As a pledge to his new philosophy of being open to success, he has no rigid time-table or any fixed plans. When he has to take to the road, touring or promoting his albums, he does it with good grace. If one of his songs turns out to be successful, he does everything to promote it further.
He keeps the rest of his time to himself. He does not go out much, (« I always feel as if people’s eyes were cameras filming me all the time»), he goes through bouts of film watching, does his own shopping, finds cooking pleasurable, and reads interesting things that people who think of him as superficial do not even know (Kundera’s L’Art du roman dazzled him, and one of his favourite writers is Robertson Davies, a Canadian author who, regretably, is hardly known in Quebec).
He looks after his son, who shares his time between him and his mother. It’s a strange swing of the pendulum: Daniel Lavoie, who suffered in his youth from having to share everything, has got a son who has two of everything. Yet he isn’t a spoiled child: « When I was young, I fancied a lot of things, beside ‘cherries from France’, things my parents could not afford to give me. They did, in fact, give me more that way, by not giving me everything immediately. It’s well known that a good part of the pleasure is in the longing. Nowadays children are given things before even asking for them. Not my son. It annoys him a bit now but I hope he will understand later on and that he will be quite happy about « the deprivation suffered at the hands of his old father».
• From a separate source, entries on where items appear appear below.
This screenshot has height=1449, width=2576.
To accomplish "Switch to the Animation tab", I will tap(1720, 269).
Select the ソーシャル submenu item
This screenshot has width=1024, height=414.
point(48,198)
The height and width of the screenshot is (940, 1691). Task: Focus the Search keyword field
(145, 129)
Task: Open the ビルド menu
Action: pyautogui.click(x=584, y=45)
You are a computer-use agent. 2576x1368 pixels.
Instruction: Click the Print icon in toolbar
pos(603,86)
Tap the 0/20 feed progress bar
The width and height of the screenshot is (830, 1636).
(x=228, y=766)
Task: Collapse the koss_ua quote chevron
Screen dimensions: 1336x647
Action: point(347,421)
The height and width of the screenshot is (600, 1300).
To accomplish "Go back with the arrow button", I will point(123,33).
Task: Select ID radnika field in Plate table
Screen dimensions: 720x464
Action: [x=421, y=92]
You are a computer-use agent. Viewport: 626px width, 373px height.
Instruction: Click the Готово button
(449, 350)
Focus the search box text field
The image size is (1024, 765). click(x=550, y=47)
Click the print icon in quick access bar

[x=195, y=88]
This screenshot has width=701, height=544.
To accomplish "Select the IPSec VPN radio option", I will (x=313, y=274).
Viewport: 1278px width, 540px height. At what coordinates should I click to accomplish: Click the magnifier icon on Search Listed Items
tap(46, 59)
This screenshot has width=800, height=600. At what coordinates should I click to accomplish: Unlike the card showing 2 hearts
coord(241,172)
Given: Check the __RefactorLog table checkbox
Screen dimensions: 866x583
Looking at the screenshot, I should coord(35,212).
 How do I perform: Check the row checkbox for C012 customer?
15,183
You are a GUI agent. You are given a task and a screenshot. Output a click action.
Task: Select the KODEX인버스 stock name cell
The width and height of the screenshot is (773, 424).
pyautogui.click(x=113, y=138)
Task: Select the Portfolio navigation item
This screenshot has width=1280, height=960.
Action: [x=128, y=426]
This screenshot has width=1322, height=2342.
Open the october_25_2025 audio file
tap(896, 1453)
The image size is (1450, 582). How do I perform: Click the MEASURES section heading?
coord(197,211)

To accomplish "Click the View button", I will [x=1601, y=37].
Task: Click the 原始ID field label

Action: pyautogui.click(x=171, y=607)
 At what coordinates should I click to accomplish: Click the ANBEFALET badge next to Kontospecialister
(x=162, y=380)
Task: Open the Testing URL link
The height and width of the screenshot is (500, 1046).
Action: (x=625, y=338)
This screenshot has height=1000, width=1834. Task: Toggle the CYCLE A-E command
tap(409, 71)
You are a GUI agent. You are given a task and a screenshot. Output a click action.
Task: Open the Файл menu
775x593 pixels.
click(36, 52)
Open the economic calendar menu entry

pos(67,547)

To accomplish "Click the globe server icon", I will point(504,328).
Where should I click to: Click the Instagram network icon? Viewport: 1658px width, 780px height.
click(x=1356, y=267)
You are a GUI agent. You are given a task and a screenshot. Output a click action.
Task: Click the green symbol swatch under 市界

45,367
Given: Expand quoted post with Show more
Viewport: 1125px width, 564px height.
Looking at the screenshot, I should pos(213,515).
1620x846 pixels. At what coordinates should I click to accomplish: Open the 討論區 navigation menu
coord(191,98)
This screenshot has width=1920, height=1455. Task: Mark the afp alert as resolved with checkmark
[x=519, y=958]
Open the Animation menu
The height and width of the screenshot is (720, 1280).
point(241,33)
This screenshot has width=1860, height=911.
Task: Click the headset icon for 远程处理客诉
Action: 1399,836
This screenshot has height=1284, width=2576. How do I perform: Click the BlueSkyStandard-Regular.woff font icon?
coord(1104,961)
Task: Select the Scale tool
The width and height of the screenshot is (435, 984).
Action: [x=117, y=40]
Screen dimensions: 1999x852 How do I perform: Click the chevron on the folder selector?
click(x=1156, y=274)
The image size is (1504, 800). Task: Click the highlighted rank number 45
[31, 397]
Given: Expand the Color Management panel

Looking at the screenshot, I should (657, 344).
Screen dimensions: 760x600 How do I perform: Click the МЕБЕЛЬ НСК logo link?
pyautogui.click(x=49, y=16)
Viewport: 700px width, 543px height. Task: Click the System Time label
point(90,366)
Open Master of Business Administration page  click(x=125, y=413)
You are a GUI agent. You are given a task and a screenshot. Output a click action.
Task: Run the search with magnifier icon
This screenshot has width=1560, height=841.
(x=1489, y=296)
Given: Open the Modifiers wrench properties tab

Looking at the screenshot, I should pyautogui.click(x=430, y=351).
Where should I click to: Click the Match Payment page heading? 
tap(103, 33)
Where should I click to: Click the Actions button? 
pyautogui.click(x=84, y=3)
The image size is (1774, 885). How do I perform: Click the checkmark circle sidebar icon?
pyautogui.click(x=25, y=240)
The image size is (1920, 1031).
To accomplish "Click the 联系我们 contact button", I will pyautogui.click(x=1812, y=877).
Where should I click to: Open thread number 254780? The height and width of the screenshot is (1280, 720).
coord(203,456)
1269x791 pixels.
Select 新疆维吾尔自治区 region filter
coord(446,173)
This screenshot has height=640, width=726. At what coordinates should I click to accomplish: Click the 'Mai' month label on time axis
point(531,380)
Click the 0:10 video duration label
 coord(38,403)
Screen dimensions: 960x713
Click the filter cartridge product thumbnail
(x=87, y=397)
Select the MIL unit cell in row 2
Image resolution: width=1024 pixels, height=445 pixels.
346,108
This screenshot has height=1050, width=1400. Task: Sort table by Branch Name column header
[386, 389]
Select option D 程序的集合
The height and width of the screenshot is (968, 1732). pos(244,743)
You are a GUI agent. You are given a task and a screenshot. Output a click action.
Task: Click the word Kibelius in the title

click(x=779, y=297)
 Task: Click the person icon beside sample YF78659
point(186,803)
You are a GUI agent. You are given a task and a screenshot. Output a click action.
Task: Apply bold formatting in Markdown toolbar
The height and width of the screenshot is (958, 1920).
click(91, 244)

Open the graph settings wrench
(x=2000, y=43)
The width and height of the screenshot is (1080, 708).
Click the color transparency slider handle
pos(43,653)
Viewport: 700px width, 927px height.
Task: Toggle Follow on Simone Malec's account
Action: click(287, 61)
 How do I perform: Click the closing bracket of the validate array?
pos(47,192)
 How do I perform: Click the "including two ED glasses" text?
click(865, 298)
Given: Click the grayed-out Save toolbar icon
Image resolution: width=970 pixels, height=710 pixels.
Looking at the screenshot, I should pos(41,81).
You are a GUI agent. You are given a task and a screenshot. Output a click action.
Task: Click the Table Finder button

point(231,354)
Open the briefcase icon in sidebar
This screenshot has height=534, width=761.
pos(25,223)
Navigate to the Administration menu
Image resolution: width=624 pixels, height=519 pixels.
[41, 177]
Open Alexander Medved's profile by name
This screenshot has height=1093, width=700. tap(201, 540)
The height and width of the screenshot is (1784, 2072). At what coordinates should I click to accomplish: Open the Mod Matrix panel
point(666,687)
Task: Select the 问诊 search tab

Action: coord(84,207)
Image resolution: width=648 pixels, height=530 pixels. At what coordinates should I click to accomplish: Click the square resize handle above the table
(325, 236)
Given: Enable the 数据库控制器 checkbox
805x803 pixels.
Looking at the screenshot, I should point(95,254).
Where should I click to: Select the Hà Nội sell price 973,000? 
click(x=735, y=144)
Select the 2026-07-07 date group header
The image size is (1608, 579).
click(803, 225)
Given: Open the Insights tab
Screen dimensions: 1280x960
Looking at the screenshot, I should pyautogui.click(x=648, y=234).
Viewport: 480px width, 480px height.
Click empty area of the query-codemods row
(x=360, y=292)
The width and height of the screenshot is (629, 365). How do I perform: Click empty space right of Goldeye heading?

As for the money he earns, Daniel Lavoie invests it in his career and in the careers of artists he, and his associate, look after (such as Marie Philippe). So his lyfestyle is rather low-key. In fact, without being terrified by old-age, you can see that the notion of the loss of power which comes with it worries him. You get the feeling you are listening to a free-lance labourer wondering what kind of jobs he’ll be able to get in his mid-fifties. It’s true there is no trade-union for artists and that successful 55 year-old singers are the exception to a cruel rule.
But rather
than suffering from this cautious approach to life, he seems, on the contrary,
to thrive on it. Extravagances might be out of question but his daily life is
rich and pleasant enough for him not to miss them. In showbusiness, where fear
and paranoia rule, where knives are flying low and ideas even lower, Daniel
Lavoie has found his own nest, far above the fray, he can thus look down on it,
laugh at it and learn from it. Such a recipe might not work for everybody, but
it certainly contributes to his own obvious happiness.